(Dataset records)
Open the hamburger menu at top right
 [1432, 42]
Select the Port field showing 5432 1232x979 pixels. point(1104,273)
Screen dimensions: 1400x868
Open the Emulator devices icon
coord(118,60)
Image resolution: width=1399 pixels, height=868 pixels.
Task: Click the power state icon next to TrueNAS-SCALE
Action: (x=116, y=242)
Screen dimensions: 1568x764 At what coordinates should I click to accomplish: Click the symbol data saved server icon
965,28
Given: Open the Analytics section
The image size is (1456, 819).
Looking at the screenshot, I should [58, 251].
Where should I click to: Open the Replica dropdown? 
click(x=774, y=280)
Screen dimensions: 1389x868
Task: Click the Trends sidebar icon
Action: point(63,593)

DIRECTIONS FOR THIS TASK -> With the entries above as the source, set down exactly the lines from the one holding "The image size is (1456, 819)." through the last line, both ends included.

EXERCISE OUTPUT ->
The image size is (1456, 819).
Looking at the screenshot, I should [58, 251].
Where should I click to: Open the Replica dropdown? 
click(x=774, y=280)
Screen dimensions: 1389x868
Task: Click the Trends sidebar icon
Action: point(63,593)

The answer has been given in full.